* ABOUT THIS EXERCISE *
For every line in the material below that holds "List", report the line.
──────────
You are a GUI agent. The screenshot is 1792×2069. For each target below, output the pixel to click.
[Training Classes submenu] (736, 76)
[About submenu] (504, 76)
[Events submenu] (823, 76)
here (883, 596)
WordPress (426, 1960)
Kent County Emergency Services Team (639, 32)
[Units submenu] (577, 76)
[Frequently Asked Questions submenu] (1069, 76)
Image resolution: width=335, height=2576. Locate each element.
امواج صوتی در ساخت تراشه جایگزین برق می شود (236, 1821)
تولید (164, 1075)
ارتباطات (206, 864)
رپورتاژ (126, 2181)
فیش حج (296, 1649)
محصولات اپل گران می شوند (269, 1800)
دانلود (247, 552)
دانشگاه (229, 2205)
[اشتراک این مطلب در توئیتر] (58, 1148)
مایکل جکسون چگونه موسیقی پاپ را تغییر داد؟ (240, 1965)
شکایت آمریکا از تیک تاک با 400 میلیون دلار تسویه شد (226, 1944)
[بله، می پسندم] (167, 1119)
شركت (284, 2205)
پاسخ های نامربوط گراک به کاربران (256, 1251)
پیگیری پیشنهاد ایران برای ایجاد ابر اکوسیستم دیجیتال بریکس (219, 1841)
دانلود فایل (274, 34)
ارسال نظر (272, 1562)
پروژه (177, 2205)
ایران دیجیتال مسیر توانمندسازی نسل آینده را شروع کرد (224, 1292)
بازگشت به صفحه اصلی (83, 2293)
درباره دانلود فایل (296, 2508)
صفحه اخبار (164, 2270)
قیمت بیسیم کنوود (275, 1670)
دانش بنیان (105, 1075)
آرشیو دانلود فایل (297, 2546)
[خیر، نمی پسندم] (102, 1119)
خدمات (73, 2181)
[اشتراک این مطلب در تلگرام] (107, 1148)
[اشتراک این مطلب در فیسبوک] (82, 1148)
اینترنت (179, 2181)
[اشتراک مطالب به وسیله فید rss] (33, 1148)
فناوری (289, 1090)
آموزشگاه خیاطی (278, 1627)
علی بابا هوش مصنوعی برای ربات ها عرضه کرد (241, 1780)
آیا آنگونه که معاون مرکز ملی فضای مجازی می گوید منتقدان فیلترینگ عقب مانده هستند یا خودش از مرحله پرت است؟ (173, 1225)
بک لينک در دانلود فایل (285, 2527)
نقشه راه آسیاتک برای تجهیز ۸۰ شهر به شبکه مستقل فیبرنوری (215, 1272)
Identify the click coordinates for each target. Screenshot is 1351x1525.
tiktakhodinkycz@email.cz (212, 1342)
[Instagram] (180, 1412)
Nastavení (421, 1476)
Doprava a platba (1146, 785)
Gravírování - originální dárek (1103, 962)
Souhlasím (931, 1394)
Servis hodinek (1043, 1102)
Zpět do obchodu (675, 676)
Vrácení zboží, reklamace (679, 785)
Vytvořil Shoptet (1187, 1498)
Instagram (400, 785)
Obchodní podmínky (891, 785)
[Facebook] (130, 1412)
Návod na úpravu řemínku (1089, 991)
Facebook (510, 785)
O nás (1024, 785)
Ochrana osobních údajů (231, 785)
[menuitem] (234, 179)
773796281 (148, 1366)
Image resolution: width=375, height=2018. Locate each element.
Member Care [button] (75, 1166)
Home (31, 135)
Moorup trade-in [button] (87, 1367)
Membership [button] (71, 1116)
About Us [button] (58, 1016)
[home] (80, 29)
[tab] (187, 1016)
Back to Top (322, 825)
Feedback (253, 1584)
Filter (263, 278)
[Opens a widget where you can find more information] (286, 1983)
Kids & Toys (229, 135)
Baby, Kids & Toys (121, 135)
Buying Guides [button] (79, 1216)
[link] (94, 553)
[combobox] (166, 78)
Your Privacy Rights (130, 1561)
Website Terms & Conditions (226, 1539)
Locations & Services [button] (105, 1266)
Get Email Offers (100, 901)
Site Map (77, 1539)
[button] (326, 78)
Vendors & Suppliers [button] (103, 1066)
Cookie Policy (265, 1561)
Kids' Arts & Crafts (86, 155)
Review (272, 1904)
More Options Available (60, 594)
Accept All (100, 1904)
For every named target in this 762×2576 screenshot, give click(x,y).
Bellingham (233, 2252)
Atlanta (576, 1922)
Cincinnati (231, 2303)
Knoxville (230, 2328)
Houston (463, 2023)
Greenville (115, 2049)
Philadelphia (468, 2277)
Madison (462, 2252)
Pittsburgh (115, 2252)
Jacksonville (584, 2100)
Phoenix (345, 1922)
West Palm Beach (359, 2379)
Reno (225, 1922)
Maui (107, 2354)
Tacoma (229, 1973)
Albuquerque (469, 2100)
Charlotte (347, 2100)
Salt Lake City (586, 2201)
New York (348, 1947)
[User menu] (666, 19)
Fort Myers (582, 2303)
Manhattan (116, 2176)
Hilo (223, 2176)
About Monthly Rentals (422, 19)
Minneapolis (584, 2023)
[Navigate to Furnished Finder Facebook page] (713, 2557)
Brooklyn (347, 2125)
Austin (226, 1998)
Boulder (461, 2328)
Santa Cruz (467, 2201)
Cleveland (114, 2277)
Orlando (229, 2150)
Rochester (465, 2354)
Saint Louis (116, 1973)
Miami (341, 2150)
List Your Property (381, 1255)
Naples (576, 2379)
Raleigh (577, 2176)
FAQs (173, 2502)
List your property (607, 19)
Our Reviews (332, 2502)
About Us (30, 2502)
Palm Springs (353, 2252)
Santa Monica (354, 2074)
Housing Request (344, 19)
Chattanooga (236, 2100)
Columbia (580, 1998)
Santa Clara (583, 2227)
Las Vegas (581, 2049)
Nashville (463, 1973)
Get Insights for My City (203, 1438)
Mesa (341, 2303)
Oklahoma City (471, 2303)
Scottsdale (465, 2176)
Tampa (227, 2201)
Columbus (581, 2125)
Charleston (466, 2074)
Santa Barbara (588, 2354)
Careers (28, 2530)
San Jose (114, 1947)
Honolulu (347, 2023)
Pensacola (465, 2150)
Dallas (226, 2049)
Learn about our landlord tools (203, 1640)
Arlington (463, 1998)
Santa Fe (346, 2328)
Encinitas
──────────
* SOLUTION TO THE PROBLEM *
List Your Property (381, 1255)
List your property (607, 19)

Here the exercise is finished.